Visualizing Instagram: selfies, cities, and protests
Belgrade Cultural Centre, Belgrade
May 26, 2015 - 7pm
Abstract
The explosive growth of social media and cultural content on the web along with the digitization of historical cultural artifacts opened up exiting new possibilities for the analysis of cultural trends, patterns and histories. Today, thousands of researchers have already published papers analyzing massive cultural datasets in many areas including social networks, urban data, online video, web site design fashion photography, popular 20th century music, 19th century literature, etc. While most of this work is done by researchers in computer science, a number of very interesting projects were also created by data designers, media artists, and humanities scholars. Here are selected examples of this work.
In my lecture I will show a number of projects created in our lab (softwarestudies.com) since 2008. They include comparison of 2.3 million Instagram images from 13 global cities (phototrails.net), interactive installation exploring Broadway street in NYC using 30 million data points and images (on-broadway.nyc), a web tool for comparison of selfie photos from 5 cities (selfiecity.net) and analysis and visualizations of 1 million manga pages and 1 million artworks from the largest network for “user-generated art” (deviantart.com). I will also talk about our current work in progress - analysis of 260 million images shared on Twitter worldwide during 2011-2014.
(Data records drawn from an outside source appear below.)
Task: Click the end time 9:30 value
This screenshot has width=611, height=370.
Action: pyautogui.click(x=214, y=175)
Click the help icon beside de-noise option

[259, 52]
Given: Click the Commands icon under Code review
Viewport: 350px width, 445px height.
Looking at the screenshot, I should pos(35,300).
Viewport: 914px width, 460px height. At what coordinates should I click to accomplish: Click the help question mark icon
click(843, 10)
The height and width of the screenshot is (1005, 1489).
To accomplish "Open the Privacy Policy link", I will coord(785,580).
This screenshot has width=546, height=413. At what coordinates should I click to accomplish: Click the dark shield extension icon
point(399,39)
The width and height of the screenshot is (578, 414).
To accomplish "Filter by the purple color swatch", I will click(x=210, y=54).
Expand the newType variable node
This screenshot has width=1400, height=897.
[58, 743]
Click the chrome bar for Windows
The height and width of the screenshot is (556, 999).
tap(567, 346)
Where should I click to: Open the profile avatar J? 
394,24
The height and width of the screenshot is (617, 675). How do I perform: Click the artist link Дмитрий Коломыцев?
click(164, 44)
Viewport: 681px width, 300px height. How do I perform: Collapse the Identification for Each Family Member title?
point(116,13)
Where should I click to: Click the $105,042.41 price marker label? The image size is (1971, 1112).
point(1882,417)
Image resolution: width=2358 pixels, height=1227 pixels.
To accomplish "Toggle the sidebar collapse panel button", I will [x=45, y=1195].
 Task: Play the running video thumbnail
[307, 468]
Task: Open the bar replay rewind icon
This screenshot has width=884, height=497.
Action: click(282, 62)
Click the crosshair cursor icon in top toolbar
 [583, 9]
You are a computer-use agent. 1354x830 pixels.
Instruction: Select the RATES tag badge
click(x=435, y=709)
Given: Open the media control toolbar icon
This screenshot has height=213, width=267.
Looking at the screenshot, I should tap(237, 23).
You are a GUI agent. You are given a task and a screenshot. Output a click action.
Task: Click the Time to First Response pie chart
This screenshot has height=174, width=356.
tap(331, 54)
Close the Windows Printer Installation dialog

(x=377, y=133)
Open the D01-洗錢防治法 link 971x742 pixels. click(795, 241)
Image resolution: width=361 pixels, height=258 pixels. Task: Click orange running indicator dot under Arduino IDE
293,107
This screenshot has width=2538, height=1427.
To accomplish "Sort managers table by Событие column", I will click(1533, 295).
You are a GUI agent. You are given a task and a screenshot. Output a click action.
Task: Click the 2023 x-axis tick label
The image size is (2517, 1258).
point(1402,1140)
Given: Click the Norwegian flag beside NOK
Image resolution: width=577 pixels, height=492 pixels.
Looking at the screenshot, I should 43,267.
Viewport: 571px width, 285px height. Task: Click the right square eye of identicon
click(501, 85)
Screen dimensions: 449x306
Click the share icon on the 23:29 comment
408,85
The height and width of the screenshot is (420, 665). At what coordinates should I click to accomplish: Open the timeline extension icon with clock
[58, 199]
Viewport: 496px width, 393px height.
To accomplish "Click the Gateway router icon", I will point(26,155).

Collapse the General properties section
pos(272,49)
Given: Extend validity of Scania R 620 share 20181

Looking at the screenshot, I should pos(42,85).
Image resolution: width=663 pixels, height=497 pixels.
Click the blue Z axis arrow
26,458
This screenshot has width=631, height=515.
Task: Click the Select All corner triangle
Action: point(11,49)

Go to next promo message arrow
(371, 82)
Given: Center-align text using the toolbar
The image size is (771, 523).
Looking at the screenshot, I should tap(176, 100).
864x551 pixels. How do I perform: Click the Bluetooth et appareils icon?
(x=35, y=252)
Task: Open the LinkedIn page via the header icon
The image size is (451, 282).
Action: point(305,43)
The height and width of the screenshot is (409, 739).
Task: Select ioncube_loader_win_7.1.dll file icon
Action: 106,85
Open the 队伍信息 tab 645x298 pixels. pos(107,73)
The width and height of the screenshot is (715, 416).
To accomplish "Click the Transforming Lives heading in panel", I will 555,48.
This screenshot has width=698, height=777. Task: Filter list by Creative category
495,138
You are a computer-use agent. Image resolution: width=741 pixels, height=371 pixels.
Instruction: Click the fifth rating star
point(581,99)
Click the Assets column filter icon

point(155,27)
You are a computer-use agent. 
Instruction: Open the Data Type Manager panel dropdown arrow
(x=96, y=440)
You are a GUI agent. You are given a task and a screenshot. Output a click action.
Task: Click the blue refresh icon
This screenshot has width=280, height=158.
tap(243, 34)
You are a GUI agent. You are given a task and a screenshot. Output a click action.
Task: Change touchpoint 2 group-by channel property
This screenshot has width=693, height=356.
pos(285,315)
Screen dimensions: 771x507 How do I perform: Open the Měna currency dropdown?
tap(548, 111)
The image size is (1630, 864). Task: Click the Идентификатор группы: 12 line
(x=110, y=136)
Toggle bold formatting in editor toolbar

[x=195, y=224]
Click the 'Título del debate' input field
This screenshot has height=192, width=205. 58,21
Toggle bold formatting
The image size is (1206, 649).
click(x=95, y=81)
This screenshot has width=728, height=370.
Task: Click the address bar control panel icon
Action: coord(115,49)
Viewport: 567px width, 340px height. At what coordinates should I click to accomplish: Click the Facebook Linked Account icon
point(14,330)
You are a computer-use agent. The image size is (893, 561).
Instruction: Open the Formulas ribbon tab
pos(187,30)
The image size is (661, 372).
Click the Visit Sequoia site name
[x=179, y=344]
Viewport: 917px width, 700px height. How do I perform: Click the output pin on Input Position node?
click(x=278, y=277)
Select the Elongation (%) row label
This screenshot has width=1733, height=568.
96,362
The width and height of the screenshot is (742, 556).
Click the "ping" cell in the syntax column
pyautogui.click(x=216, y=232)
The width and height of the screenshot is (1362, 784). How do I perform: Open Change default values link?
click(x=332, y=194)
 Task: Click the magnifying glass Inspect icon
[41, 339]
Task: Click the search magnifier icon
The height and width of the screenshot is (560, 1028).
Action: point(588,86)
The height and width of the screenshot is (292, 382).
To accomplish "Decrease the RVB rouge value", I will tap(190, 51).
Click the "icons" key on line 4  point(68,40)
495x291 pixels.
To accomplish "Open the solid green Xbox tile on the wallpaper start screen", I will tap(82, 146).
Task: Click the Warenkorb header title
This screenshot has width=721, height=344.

I will discuss how we combine methods from data science, media art, and design, and how the
use of big cultural data helps us question our existing assumptions about culture. More details about our research
Finally, I will also offer comments about the new emerging "social physics" that uses big data and computation to study the social. Our spontaneous online actions become source of behavioral and cognitive data used for commercial and surveillance purposes - improving results of search engines, customizing recommendations, determining what are the best images to be used in online ads, etc. The science used to focus on nature, with smartest people coming to work in physics, chemistry, astronomy and biology. Today, the social has become the new object of science, with hundreds of thousands of computer scientists, researchers and companies mining and mapping the data about our behaviors. In this way, the humans have become the new "nature" for the sciences. The implications of this grand shift are now beginning to unfold. Will we become the atoms in the "social physics," first dreamed by the founder of sociology Auguste Comte in the middle of 19th century? Will predictive analytics rule every aspect of our lives? What happens to the society and the individuals when they can rationalize all their communication - the way millions of people already using their Twitter and Facebook analytics to tailor their posts to their audiences?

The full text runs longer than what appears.